Supply-side economics, popularly known as ‘trickle-down’ economics, has been the most dominant approach to economic policy in North America (and some other countries) since the 1980s. Despite all economic evidence to the contrary, it is a policy that is still pursued today, to some extent or other, by both conservative and centrist parties in liberal democracies. The primary real-world consequence of these policies is a drastic increase in the economic differences between the rich and poor. The record is not good. Why is the policy so popular?

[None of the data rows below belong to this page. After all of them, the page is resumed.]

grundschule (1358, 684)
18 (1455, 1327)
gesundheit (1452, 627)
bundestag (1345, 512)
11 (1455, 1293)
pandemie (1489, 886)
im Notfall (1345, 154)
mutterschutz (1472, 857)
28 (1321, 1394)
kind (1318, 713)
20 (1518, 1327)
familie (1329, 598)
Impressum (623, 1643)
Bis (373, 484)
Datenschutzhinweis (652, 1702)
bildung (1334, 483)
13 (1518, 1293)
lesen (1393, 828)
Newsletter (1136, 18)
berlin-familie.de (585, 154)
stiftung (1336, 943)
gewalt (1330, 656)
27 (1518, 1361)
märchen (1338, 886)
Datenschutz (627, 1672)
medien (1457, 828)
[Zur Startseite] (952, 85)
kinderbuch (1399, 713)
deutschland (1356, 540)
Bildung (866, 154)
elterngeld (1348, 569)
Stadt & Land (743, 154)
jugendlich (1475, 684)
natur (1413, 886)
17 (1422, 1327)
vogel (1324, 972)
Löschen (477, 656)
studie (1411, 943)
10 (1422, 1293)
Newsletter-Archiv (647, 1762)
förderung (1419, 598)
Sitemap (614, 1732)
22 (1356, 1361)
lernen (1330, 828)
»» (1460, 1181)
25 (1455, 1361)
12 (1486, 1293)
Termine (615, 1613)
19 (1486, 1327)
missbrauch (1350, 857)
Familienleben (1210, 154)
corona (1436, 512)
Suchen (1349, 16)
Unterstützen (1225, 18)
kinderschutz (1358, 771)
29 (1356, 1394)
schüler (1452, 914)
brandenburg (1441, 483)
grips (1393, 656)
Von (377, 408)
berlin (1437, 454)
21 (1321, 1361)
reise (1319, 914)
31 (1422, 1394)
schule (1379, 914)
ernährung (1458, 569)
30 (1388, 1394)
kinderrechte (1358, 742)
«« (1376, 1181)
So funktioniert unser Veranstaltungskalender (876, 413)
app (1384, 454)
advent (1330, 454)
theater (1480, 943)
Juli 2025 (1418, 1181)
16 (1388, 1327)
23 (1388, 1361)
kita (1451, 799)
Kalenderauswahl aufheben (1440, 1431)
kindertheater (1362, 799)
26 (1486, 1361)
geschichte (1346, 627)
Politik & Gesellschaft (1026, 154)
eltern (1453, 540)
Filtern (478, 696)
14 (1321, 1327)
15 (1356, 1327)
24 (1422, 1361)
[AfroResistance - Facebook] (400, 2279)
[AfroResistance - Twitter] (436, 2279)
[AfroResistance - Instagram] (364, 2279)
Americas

Political ideologies are systems of thought that we use to orient ourselves politically in “mass society.” They aren’t very old, actually, as they date from the 1600s at the earliest. Ideologies perform the vital function of allowing many different people in a democracy to agree on a few key concepts, allowing them to vote in elections and support particular politicians and parties. There are, broadly speaking, three ideologies:
- liberalism – the first ideology, which emerged in the UK in the 17th and 18th centuries
- conservatism – the most amorphous ideology which emerged as a counter to liberalism but is best defined contextually in relation to the other two ideologies
- socialism – originally a hybrid of liberal and conservative views.
Though we live in a world where these three ideologies have mutated greatly and would be, in some cases, unrecognizable to their earliest supporters, we still all adhere to these traditions today (again, broadly speaking). And that’s a problem.
Perhaps the trendiest electoral strategy for populists in North America in the last decade or so is the appeal to “Taxpayer Rights.” The idea is that you, payer of taxes, supporter of society and civilization, are not getting your money’s worth under the current (and past) administration. The populist, the champion of the rights of taxpayers, will change all of that. There will be new levels of accountability, efficiency and transparency if you elect the populist (and their party, where applicable).